The Ulster Unionists on Belfast City Council opted to avoid tonight’s ceremony honouring American politicians Bill Clinton and George Mitchell.
The party had also boycotted a vote the previous evening endorsing the decision to award the accolades to the two men for their involvement in the Good Friday Agreement, which was reached exactly 20 years ago today.
UUP councillor Jeff Dudgeon, representing the Balmoral area in the south of the city, said no-one from the party’s six-strong council contingent had gone to the event because “Trimble should’ve been offered the freedom at the same time, rather than just two Americans... it was the failure to invite Trimble was the central problem we had with it”.
Last week, the UUP group on the council issued a statement which said it wished Mr Clinton and Mr Mitchell well, but that it was David Trimble and John Hume “who did the heavy lifting in Northern Ireland which led to the Belfast Agreement”.
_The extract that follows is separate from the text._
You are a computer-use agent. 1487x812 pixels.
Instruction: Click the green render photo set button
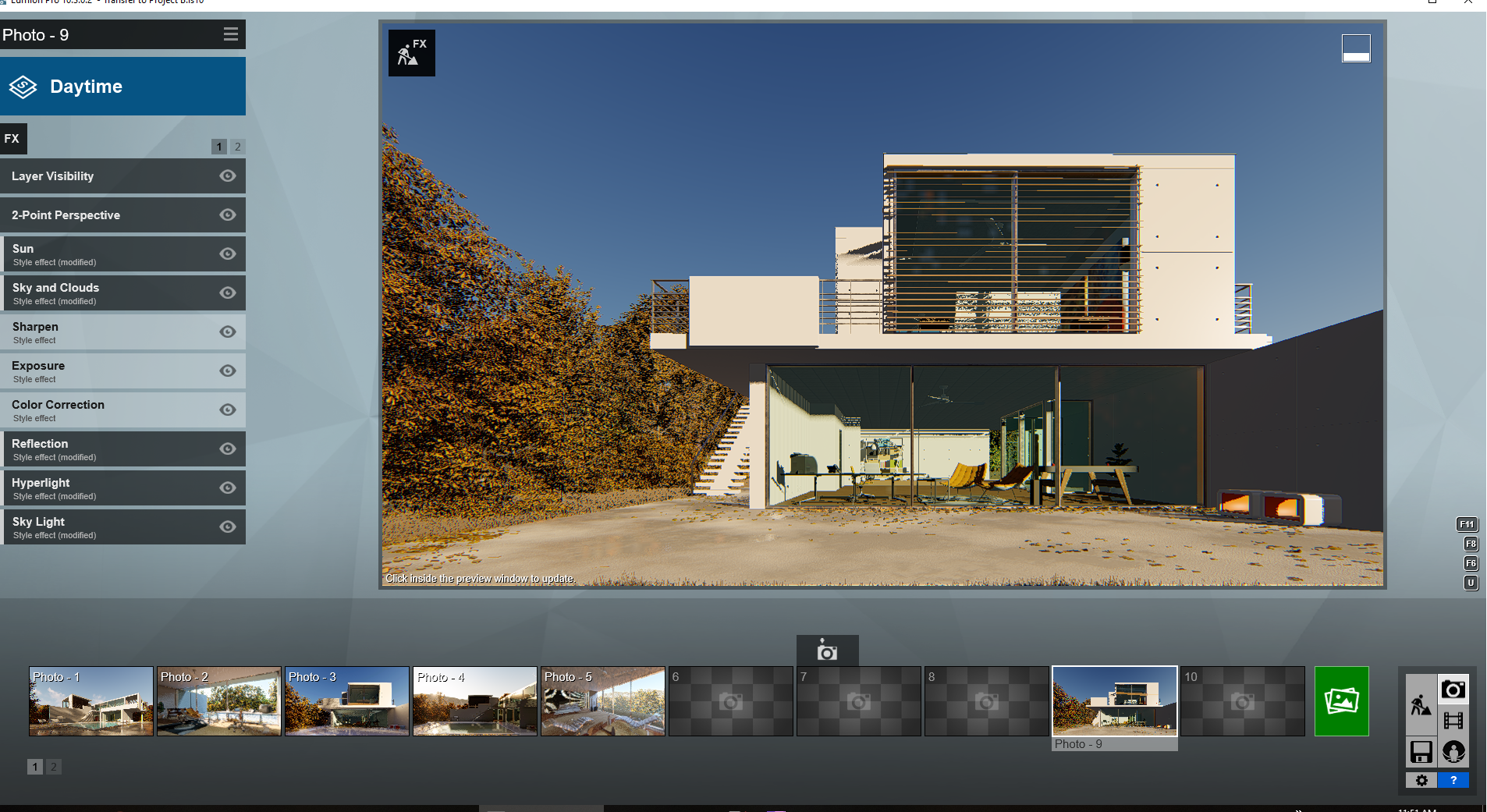(1341, 701)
Whilst the Ulster Unionists steered clear, politicians from the pro-agreement SDLP and Alliance were joined at the ceremony by figures from the DUP, who had actively fought against it, as well as Sinn Fein members including former IRA bombers Caral ni Chuilin and Gerry Kelly.
Councillor Dudgeon (pictured) said given the DUP and Sinn Fein’s previous stances, there was “a bit of an irony” in their attendence yesterday.